[Stored items]
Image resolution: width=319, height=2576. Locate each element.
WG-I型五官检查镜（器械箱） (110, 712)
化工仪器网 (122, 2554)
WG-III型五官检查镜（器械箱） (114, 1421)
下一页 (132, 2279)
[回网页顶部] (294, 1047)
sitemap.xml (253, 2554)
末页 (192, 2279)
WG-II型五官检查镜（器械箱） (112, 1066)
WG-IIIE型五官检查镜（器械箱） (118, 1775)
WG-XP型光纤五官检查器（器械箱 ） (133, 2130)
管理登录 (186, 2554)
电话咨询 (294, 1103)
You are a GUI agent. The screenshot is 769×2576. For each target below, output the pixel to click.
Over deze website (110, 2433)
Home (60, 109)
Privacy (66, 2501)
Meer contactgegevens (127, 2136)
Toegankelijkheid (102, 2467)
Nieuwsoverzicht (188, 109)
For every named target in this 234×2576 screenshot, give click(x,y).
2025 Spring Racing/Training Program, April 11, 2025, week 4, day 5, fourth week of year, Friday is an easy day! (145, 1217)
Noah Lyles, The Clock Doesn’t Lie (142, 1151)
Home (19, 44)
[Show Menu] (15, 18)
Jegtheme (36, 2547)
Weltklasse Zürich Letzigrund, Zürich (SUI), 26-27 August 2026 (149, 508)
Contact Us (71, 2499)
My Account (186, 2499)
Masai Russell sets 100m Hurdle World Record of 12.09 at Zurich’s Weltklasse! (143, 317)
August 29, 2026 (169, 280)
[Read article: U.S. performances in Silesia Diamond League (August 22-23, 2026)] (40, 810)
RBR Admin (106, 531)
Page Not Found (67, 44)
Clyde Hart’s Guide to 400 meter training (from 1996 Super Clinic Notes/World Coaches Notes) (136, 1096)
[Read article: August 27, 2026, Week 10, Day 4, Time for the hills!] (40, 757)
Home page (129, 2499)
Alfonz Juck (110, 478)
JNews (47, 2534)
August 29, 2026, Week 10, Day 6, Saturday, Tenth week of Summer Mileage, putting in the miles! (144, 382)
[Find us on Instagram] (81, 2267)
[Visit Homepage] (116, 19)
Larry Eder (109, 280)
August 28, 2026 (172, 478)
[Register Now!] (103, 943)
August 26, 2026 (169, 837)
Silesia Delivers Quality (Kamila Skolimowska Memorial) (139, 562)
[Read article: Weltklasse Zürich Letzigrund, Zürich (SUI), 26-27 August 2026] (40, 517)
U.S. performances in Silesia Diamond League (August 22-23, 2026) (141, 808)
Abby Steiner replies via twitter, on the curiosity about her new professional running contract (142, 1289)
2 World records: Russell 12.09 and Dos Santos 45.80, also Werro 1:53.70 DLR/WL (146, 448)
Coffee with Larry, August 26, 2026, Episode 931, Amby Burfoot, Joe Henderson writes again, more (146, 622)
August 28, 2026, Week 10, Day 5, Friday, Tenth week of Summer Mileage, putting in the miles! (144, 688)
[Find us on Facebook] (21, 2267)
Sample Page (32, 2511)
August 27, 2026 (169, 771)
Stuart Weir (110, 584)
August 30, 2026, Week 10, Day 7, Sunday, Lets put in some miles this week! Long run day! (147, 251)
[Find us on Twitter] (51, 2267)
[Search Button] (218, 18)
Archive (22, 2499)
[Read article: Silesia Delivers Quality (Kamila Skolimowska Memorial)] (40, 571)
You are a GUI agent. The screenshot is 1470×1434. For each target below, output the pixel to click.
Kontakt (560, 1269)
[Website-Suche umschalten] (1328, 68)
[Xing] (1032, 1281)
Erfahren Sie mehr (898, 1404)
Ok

▸ **YOUR ASSIGNMENT**:
Number of lines above that include "Larry": state it and nothing else.

▸ **ANSWER SPACE**:
2